Making Online Classes Easier for You and Your Child

Making Online Classes Easier for You and Your Child

Pandemic changed our lifestyle from real to virtual. Work or studies everything is now online. From the brick-and-mortar structure of education, it has come into the devices!

Though it has been two years that we have been using the online learning approach, children, parents, and educators have a lot of challenges. 

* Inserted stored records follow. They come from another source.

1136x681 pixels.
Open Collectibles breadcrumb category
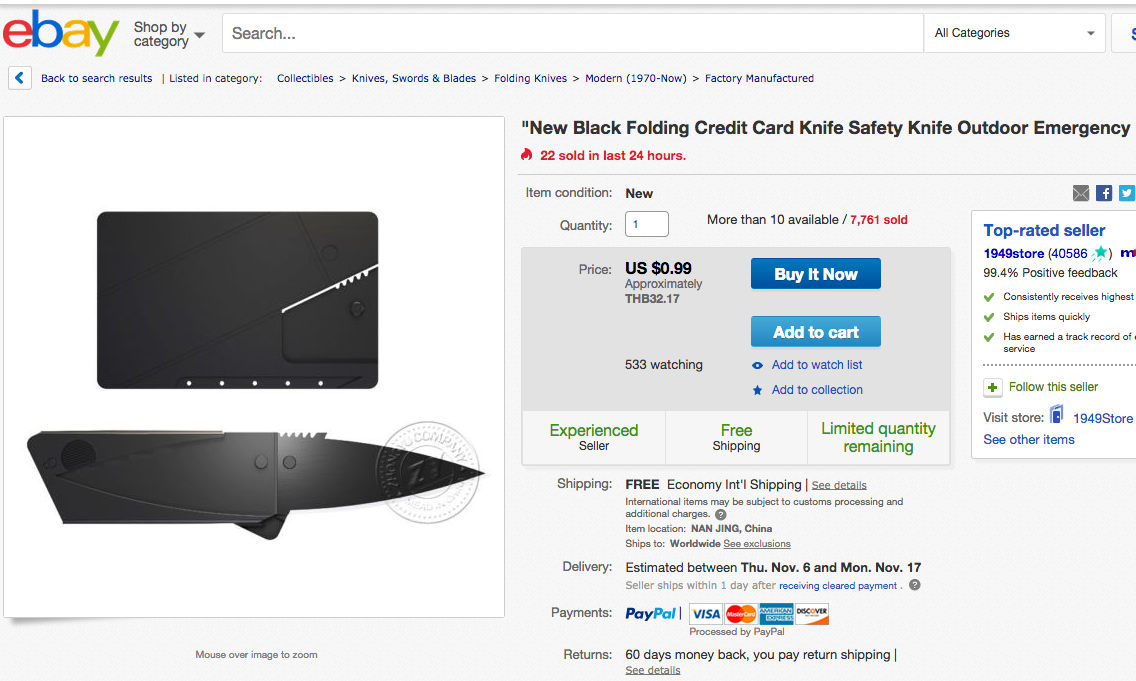[305, 78]
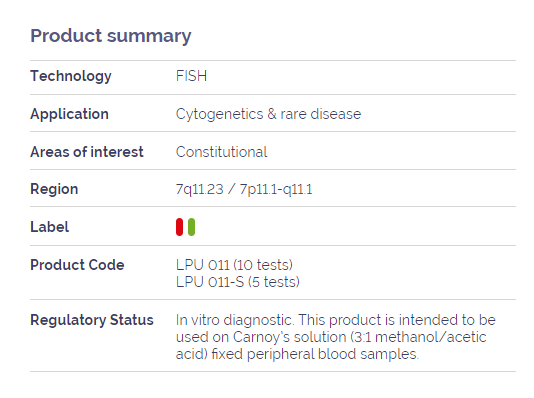Click the LPU 011-S (5 tests) code

[x=238, y=282]
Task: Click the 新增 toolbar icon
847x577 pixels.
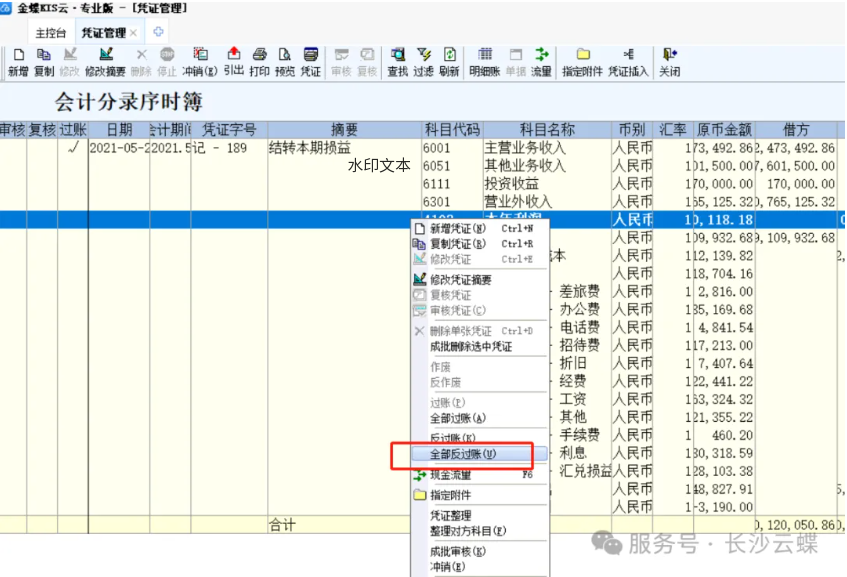Action: click(x=18, y=61)
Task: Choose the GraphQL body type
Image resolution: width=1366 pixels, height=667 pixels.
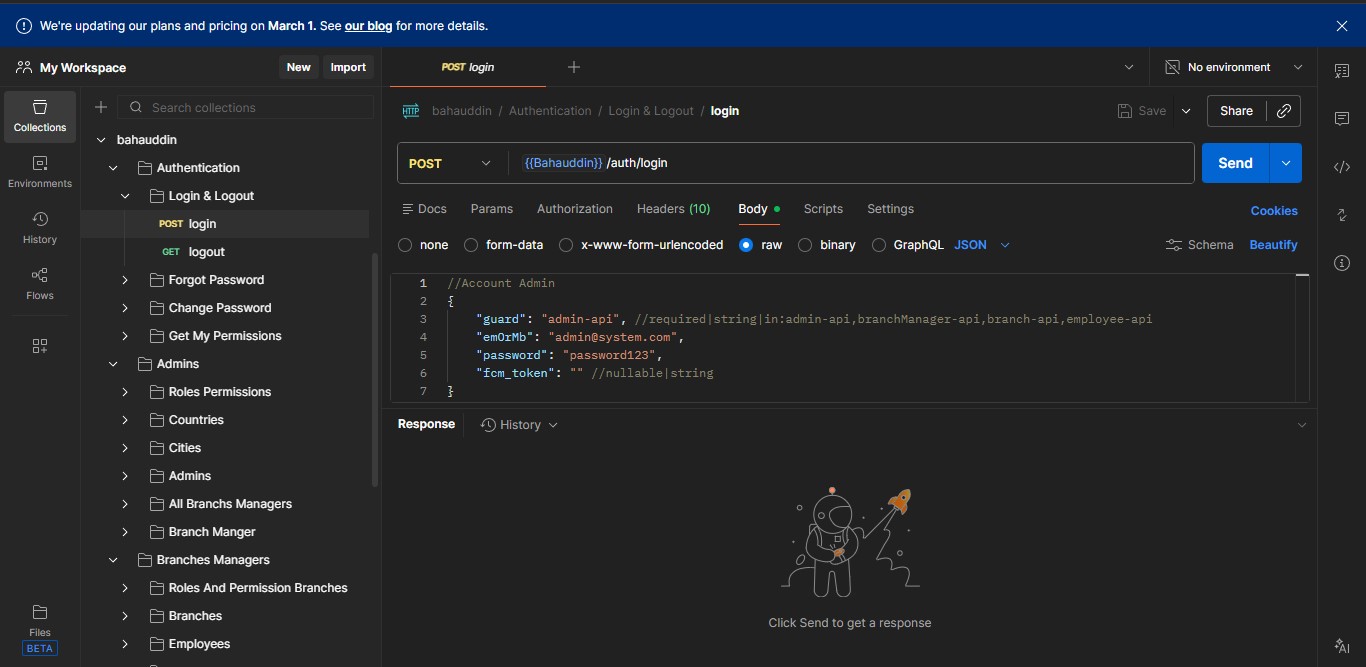Action: pyautogui.click(x=879, y=245)
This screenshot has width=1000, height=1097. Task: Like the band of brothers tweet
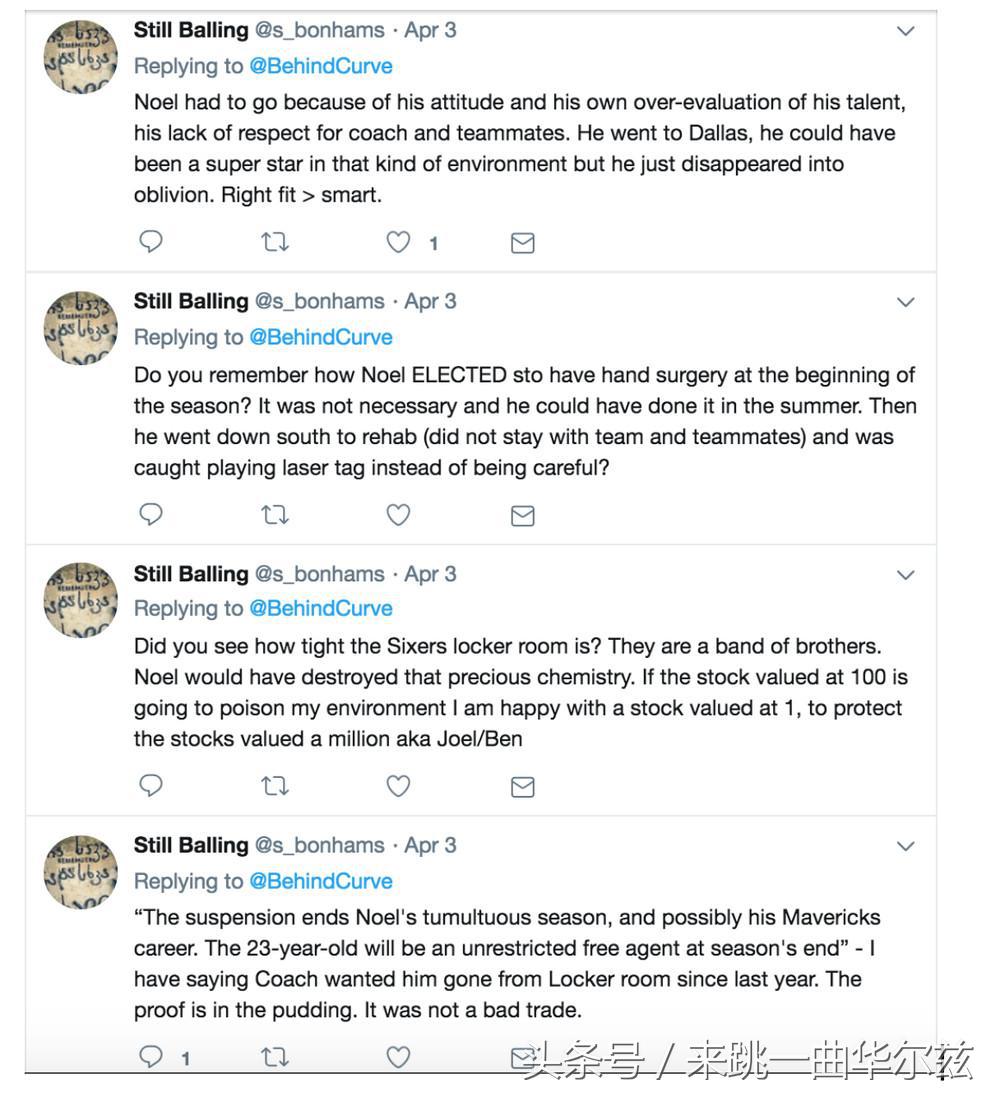click(397, 787)
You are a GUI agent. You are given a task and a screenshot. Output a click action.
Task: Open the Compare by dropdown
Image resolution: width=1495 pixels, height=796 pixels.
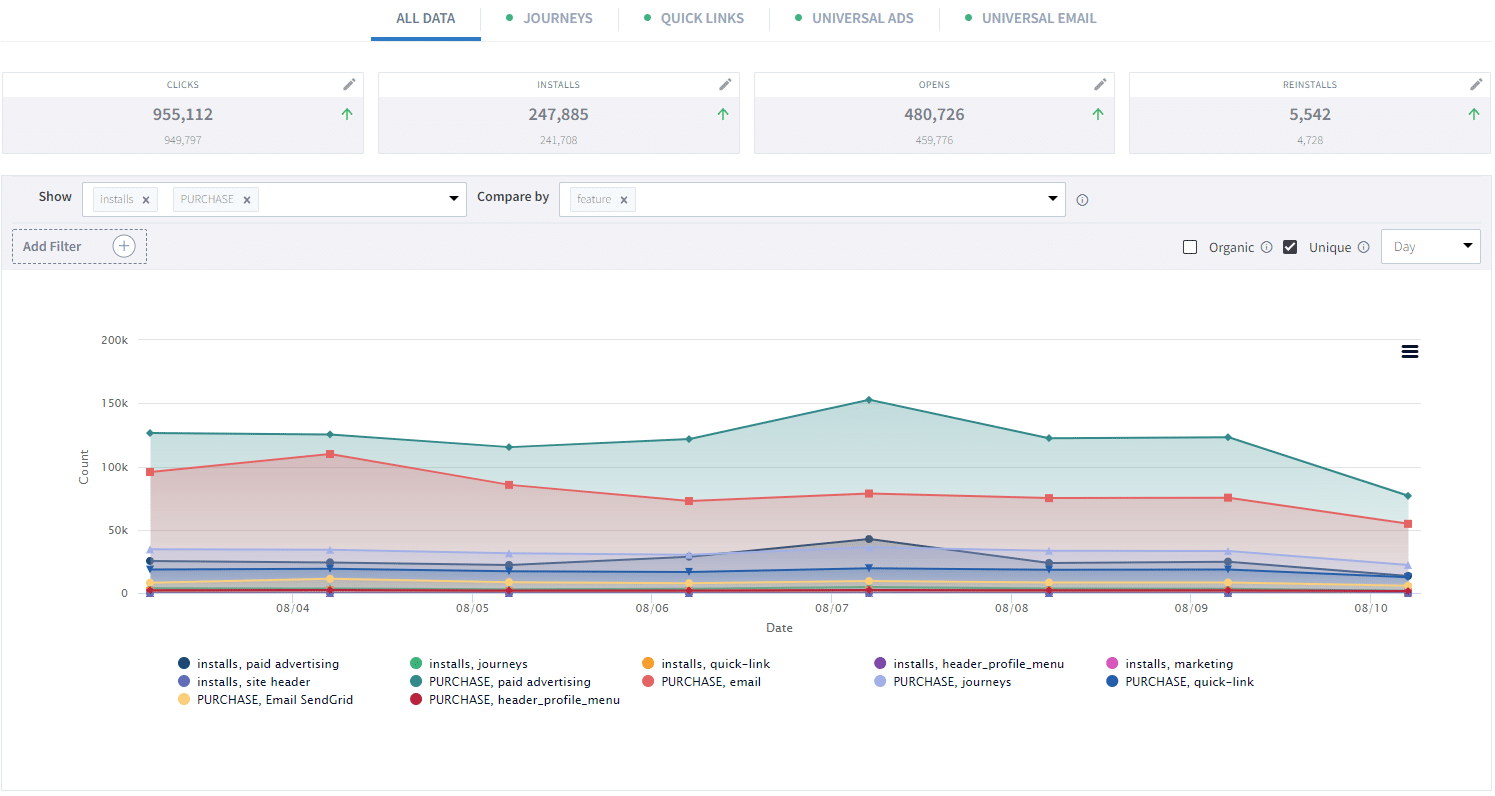(x=1053, y=199)
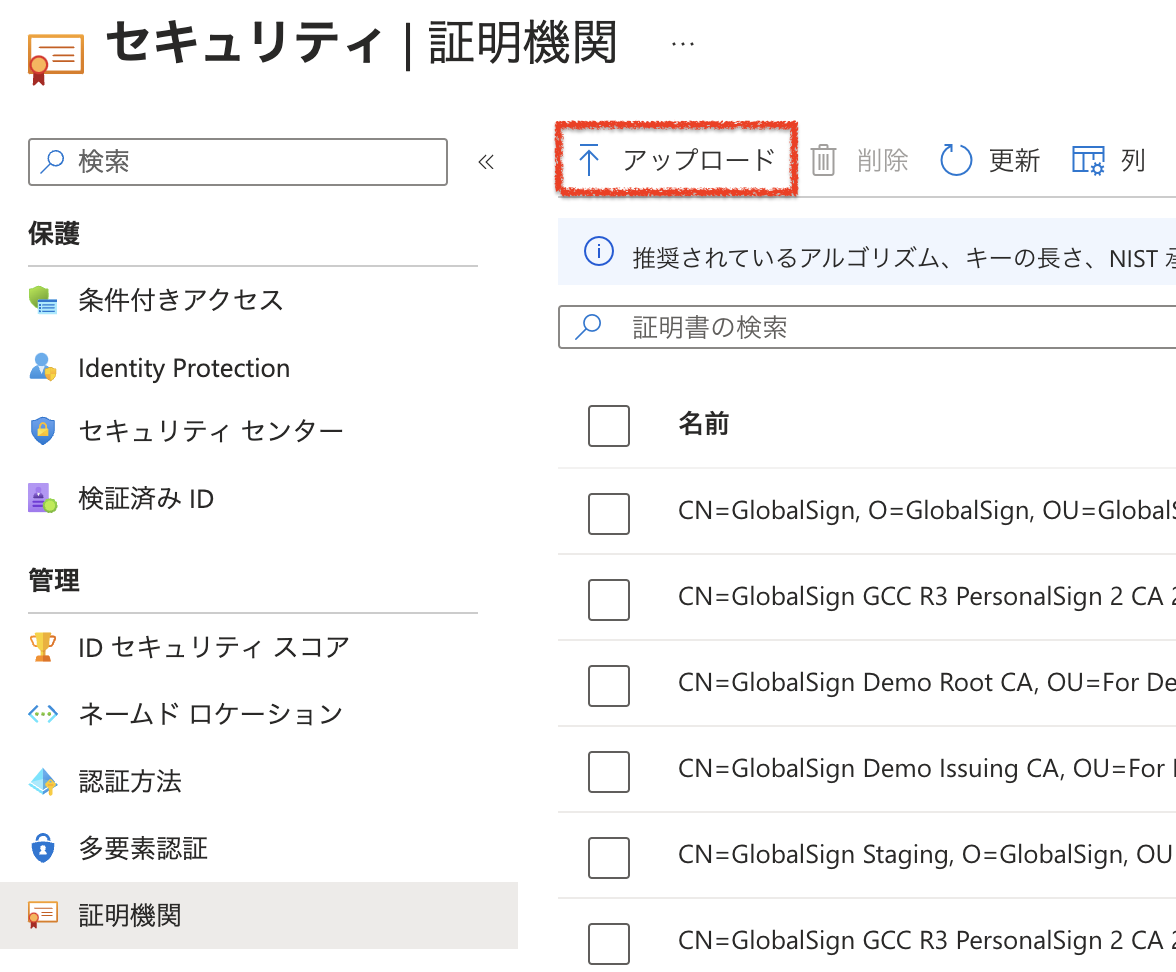Image resolution: width=1176 pixels, height=972 pixels.
Task: Go to 多要素認証 menu item
Action: coord(143,849)
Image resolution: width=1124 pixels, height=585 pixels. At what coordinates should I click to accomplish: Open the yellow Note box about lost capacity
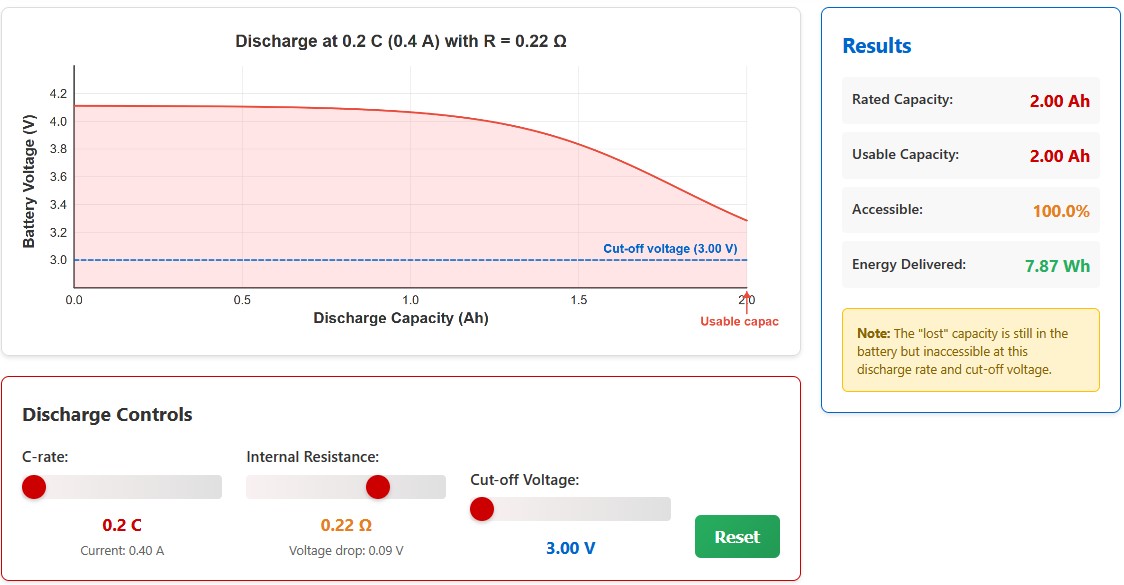click(x=968, y=349)
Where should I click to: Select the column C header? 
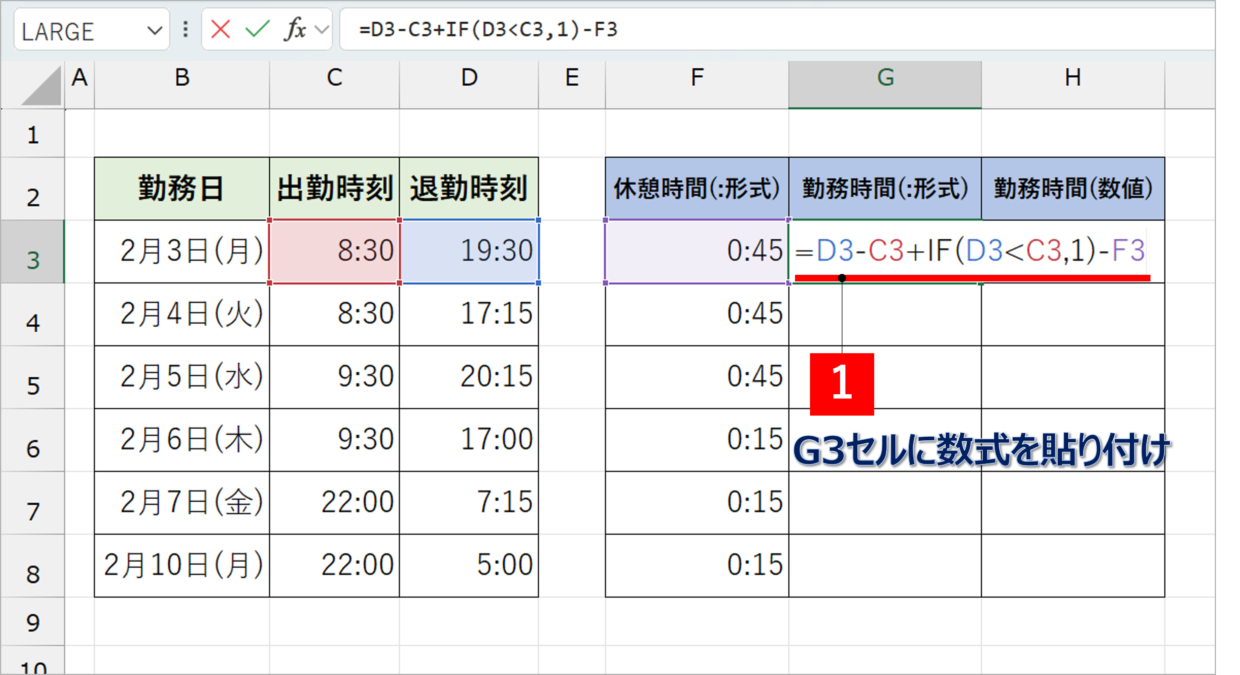(x=334, y=78)
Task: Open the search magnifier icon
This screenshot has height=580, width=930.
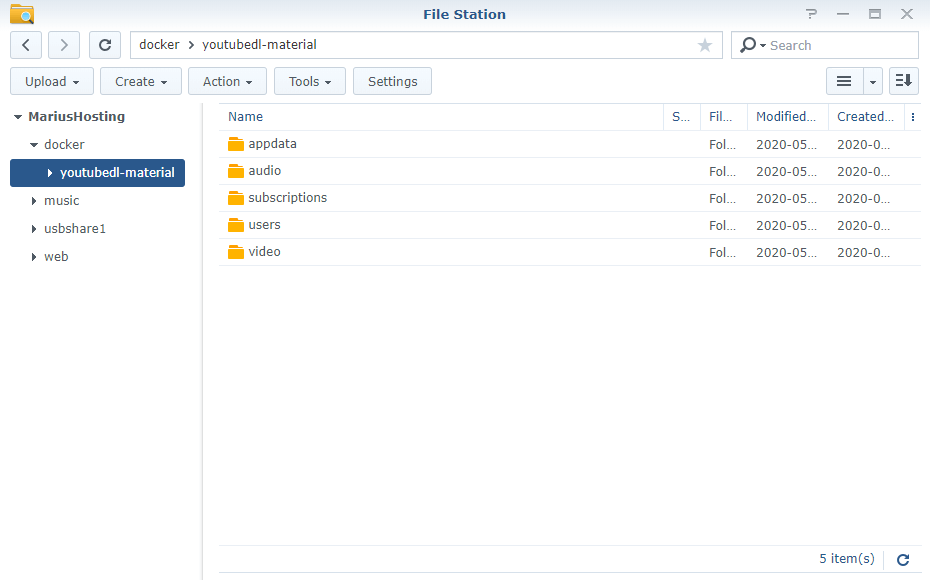Action: pos(748,45)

Here Are Some Tips to Ease Out the Transition: 

Developing a Structure

  • Children like a sense of structure and certainty. Helping them develop a visual routine of what they can expect from their day brings a sense of time and discipline.
  • Additionally, the habit of preparing early and on time keeps the spirit of the class high, as kids learn from each other.

Location and Attire

  • Our brain makes associations, i.e. linking a certain routine to the activity – physically and mentally. For example, we associate bed to rest, dining table to meals. Just like children are used to a certain environment at school and build that association, a similar environment cannot possibly be achieved at home but can have a certain space which a child can associate to classes. They can be given a certain place, and uniform to attend their online classes. This will eventually help them develop associations and stay alert and active.  

Choosing a Good Location

  • Having a well-lit room, with minimum distractions, power disruptions, noise disruptions is imperative. A room that has multiple distractions can break the rhythm of the class.  

Parents Approach Matters

  • The way you approach the classes has a big impact on how children respond to them. If you show excitement and enthusiasm to what is going to happen in the class, and how each class is so much fun; children will also be more inclined to attend. On the other hand, being lethargic and pushy about classes, will dampen their spirit as well.

Parental Involvement

  • Parents should be facilitators in the learning outcomes of the children. Being involved with boundaries will help children develop at their own pace while feeling supported. Being kind and patient with your child is also essential– they will take time to adjust, may need breaks in between. You, parents, are the expert of your child and if you listen and observe closely, you will know what the child needs.

Social and Emotional Life

  • Make sure the child is in touch with family and friends via technology. Don’t try to recreate school, with 6-7 hrs of engagement, have time for leisure and fun family activities too. Tell them to express their feelings, emotions, and actively hear them out when they do. Remember to encourage and appreciate their efforts.